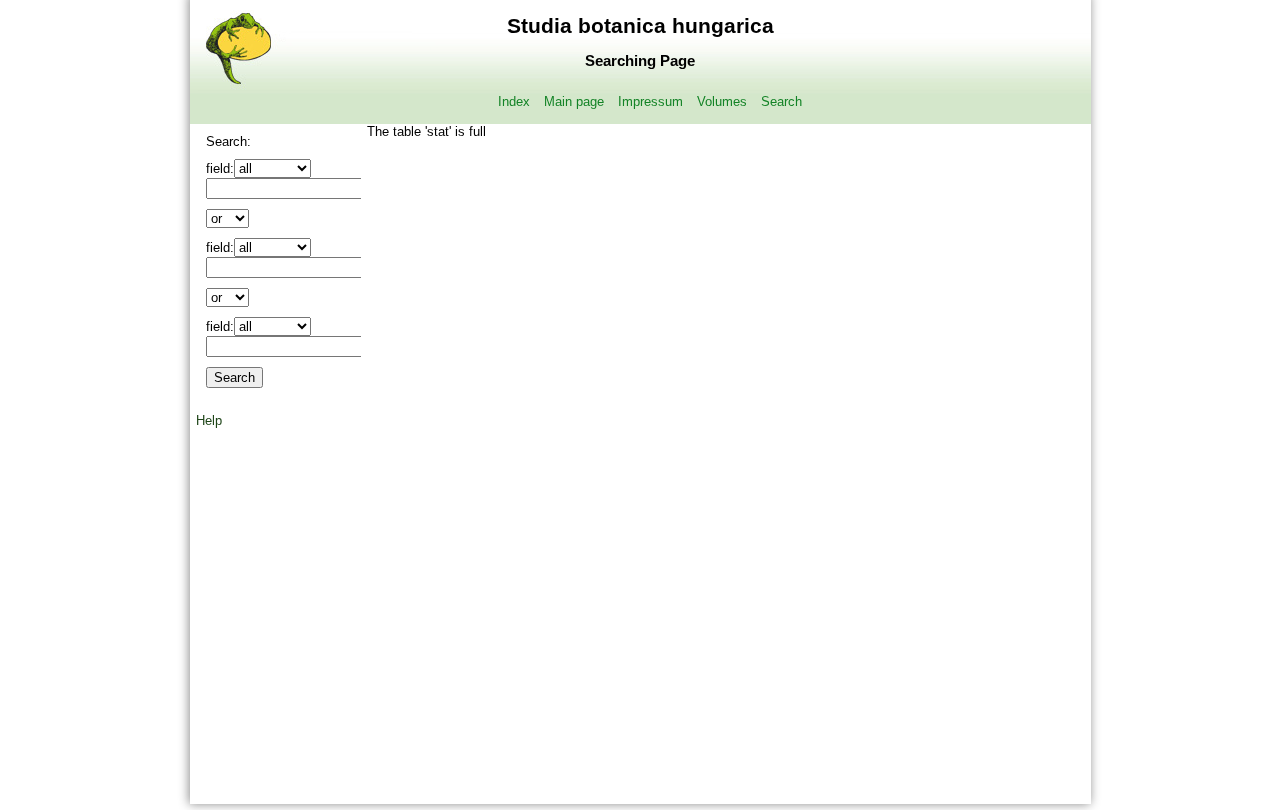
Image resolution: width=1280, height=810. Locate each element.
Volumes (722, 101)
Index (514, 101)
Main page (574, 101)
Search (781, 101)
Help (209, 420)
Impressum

+ + + + + + +

* **Action item**:
The expected output is the full material above, word for word, without pictures.

* **Solution to this problem**:
Image resolution: width=1280, height=810. Locate each element.
Volumes (722, 101)
Index (514, 101)
Main page (574, 101)
Search (781, 101)
Help (209, 420)
Impressum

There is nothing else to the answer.